L'amélioration de marges qui sont déjà positives n'est pas nécessaire à la sauvegarde de la compétitivité de l'entreprise et ne justifie pas un licenciement pour motif économique. Approuvant les juges d'appel, telle est la décision de la Chambre sociale de la Cour de cassation dans un arrêt du 13 septembre (Cass. soc., 13 septembre 2006, n° 05-41.665, F-D
N° Lexbase : A0358DRP). En l'espèce, le responsable administratif et financier d'une société, est licencié en raison de la suppression de son poste consécutive à une réorganisation. Son employeur fait grief à l'arrêt attaqué de l'avoir condamné à payer une somme à titre d'indemnité pour licenciement sans cause réelle et sérieuse. Selon lui, constitue un licenciement économique la suppression de poste consécutive à une réorganisation nécessaire à la sauvegarde de la compétitivité de l'entreprise. La réorganisation est légitime lorsqu'elle permet à l'entreprise de répondre aux exigences de la concurrence. C'est pourquoi, en décidant que la sauvegarde de la compétitivité suppose que l'entreprise soit menacée dans ses marchés au point de compromettre sa pérennité, la cour d'appel a violé l'article L. 321-1 du Code du travail.
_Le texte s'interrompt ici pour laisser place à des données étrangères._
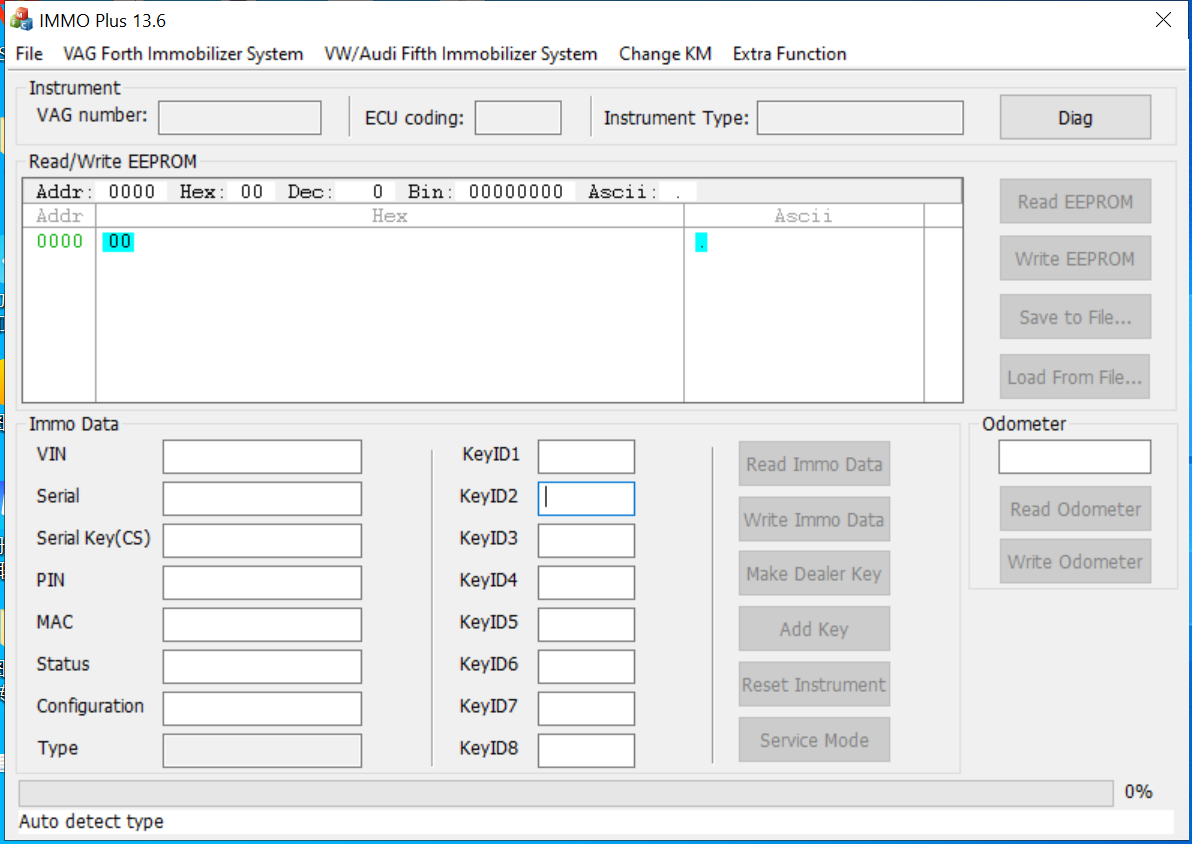
Task: Click the Read Odometer button
Action: pos(1075,509)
Insensible à l'argument, la Cour de cassation valide la solution donnée en appel et selon laquelle "
une réorganisation ne peut être une cause économique de licenciement que si elle est nécessaire à la sauvegarde de la compétitivité de l'entreprise". Les éléments produits démontrent que la réorganisation visait, ici, à une amélioration des marges qui étaient positives, ce qui ne répond pas à une telle nécessité.